**Information provided**
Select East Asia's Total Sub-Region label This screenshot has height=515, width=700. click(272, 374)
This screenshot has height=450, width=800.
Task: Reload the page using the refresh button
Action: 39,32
==
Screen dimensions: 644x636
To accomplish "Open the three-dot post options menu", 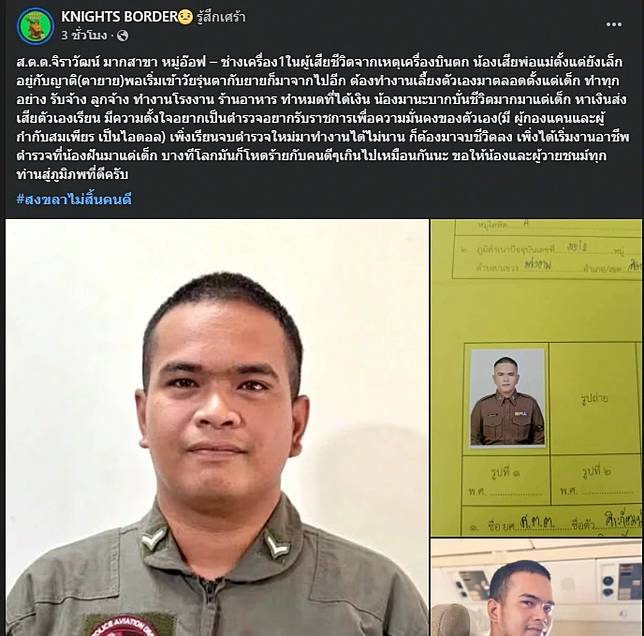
...
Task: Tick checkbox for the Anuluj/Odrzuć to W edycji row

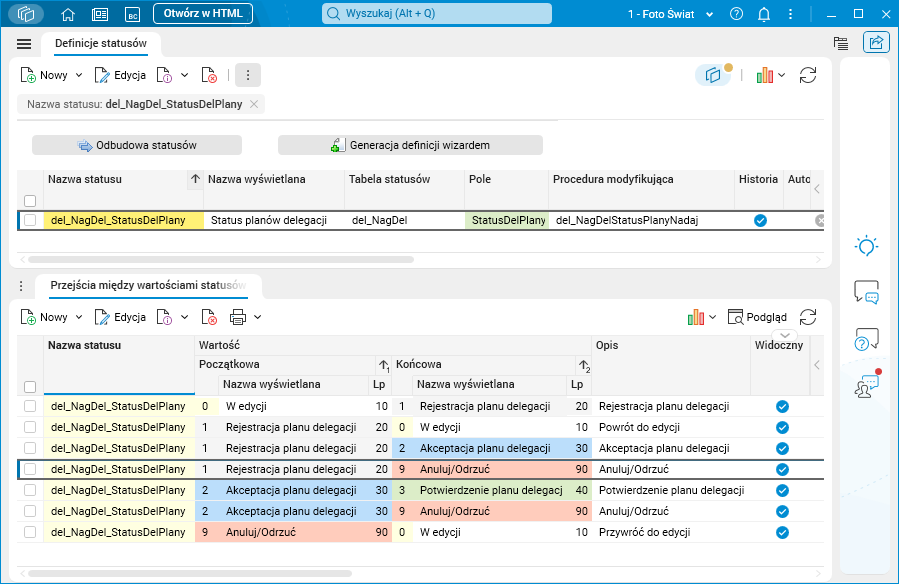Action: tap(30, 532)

**Work required**
In the listing above, find the line containing "Screen dimensions: 644x636". Output it and every line after it up to and including the line containing "the three-dot post", exactly, but skip the pictures.

**Completed task**
Screen dimensions: 644x636
To accomplish "Open the three-dot post options menu", 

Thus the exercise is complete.